EXERCISE OBJECTIVE.
Please render the records in the stretch from the line containing "Open the Notifications" through the line containing "point(399,293)" as a two-column CSV with the headers instruction and location, one row per record, each field quoted and any line breaks replaced by spaces.

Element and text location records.
═══
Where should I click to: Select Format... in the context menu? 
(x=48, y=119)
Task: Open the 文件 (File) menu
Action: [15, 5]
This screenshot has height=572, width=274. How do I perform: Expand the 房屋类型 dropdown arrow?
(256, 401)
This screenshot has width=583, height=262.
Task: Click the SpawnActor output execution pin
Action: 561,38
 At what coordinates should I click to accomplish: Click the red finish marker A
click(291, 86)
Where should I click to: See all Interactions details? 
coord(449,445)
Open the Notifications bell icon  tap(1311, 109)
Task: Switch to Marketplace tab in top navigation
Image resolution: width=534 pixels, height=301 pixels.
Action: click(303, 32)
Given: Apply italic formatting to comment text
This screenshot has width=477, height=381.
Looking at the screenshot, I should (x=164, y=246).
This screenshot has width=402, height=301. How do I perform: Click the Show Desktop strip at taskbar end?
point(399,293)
═══
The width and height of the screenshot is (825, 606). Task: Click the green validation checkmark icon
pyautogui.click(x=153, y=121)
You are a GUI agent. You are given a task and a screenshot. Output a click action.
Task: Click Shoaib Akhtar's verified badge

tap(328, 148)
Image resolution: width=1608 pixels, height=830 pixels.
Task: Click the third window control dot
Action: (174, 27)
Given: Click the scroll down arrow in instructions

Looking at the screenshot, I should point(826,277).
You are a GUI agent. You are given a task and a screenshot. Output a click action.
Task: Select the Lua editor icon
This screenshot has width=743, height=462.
═══
TASK OUTPUT.
instruction,location
"Open the Notifications bell icon","tap(1311, 109)"
"Task: Switch to Marketplace tab in top navigation Image resolution: width=534 pixels, height=301 pixels.","Action: click(303, 32)"
"Given: Apply italic formatting to comment text This screenshot has width=477, height=381.","Looking at the screenshot, I should (x=164, y=246)."
"This screenshot has width=402, height=301. How do I perform: Click the Show Desktop strip at taskbar end?","point(399,293)"